Over the past year, the overall size of DOD’s major defense acquisition program portfolio decreased, from 80 programs to 78, while the estimated cost has decreased by $7.6 billion. The size and cost of the portfolio is currently the lowest in a decade.
The decrease in current portfolio cost is due primarily to significant quantity decreases on two programs—most other programs actually experienced a cost increase over the past year. The average time to deliver initial capability to the warfighter also increased by over one month.
Forty-one programs in the portfolio lost buying power during the past year resulting in $5.3 billion in additional costs, a contrast to the buying power gains seen in GAO’s prior assessments.
The F-35, the costliest program in the portfolio, epitomizes this loss in buying power as its costs have risen over the past year without any change in quantity, meaning it is paying more for the same amount of capability. (Emphasis added)
Most of the 38 programs GAO assessed this year are not yet fully following a knowledge-based acquisition approach. This held true for the six programs that recently entered system development. Each implemented some knowledge based practices—such as constraining the period for development—but some practices—such as fully maturing technologies prior to system development start and completing systems engineering reviews—were not fully implemented.

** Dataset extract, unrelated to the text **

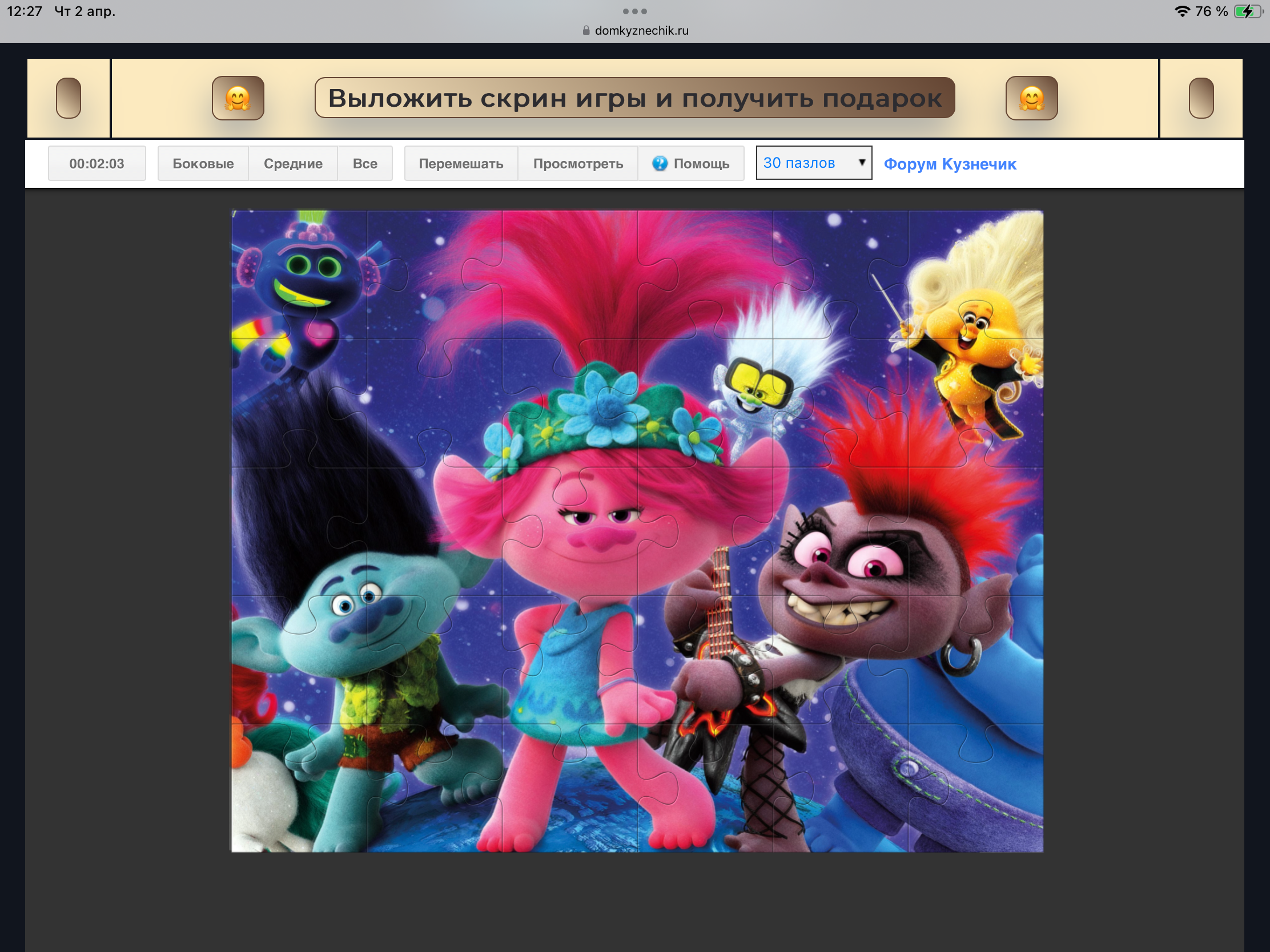The image size is (1270, 952).
Task: Tap the three dots above address bar
Action: [x=634, y=11]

As a result, programs will carry unwanted risk into subsequent phases of acquisition that could result in cost growth or schedule delays.

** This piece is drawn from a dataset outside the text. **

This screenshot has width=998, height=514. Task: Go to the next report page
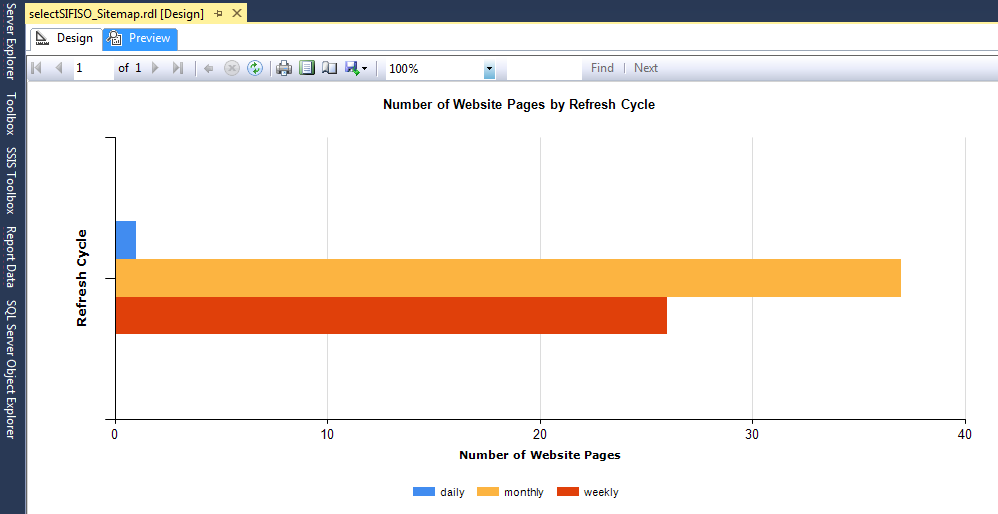pos(155,68)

Implementation of the reform initiatives GAO analyzed varies for the 38 programs assessed above as well as the 15 assessed that will become programs in the future.
While more programs are implementing acquisition reform initiatives now than in past assessments—such as the use of affordability constraints and increased opportunities for competition—several programs requiring significant funding commitments have received waivers from components of a mandatory certification at system development start.
However, concurrently conducting both software and hardware development during production may be exposing programs to undue cost and schedule risk.